Metheny's lush, effected guitar playing provides a helpful tonal contrast to Coleman's often raw, sometimes sweet voice on alto. Because both instruments constantly intertwine and roam lines in parallel, they're easily distinguished, which is absolutely key. The sometimes blistering speed of Metheny's lines, or their occasional stop-start spurts, resolve clearly.
The easy swing of "Mob Job" harkens back to the deceptively simple themes and counterthemes that Coleman's first groups explored around the turn of the '60s; the sentimental lyricism of the soft, rounded lines on "Kathelin Gray" convey an oddly warm sentimentality. But fiery frag-fests like the title track and the utterly insane thirteen-minute "Endangered Species" are more the rule than the exception. At certain times you have to pinch yourself and remember that there are only two drummers. (Jack DeJohnette and Denardo Coleman, now fully grown up.)

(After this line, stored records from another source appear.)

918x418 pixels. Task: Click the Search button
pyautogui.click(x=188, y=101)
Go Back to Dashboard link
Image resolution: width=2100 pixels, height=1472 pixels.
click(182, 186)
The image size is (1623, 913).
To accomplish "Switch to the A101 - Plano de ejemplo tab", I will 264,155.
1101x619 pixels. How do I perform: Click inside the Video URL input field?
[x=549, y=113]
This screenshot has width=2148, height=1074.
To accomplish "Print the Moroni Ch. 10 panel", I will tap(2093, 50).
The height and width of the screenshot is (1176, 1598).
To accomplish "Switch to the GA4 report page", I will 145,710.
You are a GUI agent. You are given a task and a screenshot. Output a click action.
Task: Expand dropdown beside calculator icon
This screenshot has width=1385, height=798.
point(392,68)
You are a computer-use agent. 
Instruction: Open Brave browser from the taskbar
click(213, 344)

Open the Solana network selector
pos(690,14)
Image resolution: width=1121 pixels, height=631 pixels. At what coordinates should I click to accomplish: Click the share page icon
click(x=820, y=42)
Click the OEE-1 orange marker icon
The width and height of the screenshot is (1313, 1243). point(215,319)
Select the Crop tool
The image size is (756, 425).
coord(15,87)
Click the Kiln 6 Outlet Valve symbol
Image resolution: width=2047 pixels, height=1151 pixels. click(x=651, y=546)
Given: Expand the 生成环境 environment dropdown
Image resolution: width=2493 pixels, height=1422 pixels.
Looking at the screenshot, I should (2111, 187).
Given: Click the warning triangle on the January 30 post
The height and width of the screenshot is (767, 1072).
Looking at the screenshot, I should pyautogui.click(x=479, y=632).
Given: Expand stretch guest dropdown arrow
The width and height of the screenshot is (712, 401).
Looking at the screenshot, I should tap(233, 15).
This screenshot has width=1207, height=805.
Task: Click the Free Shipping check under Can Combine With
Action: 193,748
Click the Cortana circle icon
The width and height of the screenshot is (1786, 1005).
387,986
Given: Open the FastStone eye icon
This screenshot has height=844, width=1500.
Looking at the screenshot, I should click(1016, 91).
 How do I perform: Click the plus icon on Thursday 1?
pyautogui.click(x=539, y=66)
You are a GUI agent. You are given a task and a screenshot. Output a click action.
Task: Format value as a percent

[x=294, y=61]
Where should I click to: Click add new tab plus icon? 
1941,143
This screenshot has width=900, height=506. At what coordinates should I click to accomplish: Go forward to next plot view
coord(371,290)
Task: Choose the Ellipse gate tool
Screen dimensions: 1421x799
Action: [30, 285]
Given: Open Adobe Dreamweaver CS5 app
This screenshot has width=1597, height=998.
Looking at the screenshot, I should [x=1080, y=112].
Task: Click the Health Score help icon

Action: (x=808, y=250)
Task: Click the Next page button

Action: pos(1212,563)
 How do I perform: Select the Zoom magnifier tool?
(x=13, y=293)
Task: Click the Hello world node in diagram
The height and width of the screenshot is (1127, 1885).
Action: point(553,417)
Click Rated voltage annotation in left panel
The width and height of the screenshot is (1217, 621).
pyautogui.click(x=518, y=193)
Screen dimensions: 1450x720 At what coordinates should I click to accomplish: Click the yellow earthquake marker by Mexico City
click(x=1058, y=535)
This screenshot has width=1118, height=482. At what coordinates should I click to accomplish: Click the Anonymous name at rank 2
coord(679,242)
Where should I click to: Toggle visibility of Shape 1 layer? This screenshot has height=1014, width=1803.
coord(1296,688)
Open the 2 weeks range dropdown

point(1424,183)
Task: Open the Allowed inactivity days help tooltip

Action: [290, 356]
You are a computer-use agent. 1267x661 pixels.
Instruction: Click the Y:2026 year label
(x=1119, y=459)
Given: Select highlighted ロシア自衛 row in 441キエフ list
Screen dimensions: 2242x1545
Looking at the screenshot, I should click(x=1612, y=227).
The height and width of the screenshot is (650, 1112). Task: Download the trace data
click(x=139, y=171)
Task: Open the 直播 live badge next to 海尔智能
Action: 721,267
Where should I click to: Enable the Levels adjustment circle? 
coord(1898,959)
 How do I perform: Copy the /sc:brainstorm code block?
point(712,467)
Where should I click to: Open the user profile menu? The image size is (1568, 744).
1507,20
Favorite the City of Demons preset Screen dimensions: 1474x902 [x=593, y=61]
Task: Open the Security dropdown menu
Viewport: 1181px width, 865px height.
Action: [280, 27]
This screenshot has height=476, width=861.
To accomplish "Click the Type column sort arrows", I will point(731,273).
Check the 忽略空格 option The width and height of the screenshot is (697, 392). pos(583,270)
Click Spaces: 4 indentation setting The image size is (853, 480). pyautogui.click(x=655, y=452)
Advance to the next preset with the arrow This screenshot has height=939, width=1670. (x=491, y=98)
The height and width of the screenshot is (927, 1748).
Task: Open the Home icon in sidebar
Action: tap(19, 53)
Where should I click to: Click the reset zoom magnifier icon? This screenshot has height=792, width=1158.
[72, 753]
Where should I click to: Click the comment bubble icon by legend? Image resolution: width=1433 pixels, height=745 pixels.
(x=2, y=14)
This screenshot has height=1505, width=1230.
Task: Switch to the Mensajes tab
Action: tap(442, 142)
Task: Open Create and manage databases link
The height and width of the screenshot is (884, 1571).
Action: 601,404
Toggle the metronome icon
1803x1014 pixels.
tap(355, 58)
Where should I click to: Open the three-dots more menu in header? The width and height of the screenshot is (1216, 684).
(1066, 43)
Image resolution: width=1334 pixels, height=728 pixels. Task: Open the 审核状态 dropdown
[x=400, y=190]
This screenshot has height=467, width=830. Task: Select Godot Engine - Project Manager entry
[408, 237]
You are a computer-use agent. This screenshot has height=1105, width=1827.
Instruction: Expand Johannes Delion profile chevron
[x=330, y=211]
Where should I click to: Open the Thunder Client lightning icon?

The really exciting thing about this reissue is the extra material: five tracks (plus a fragment) that show off different angles. "Police People" is more connected to the swinging blues that has always rooted Coleman's work, and the surreally calypso-like "The Good Life" actually has a pretty straightforward feel-good message. Elsewhere the bonus cuts seem to more clearly distinguish "solo" from "accompaniment," to the extent Coleman's music makes that possible in the first place.
Marshmallow heads heed my warning, if you haven't gotten the message already: stay away from this thing. But as for the rest: if you're willing to have your mind blown open by the possibilities of harmolodic guitar, you will find no other energy source so radiant, intense, or vibrant. Plug in.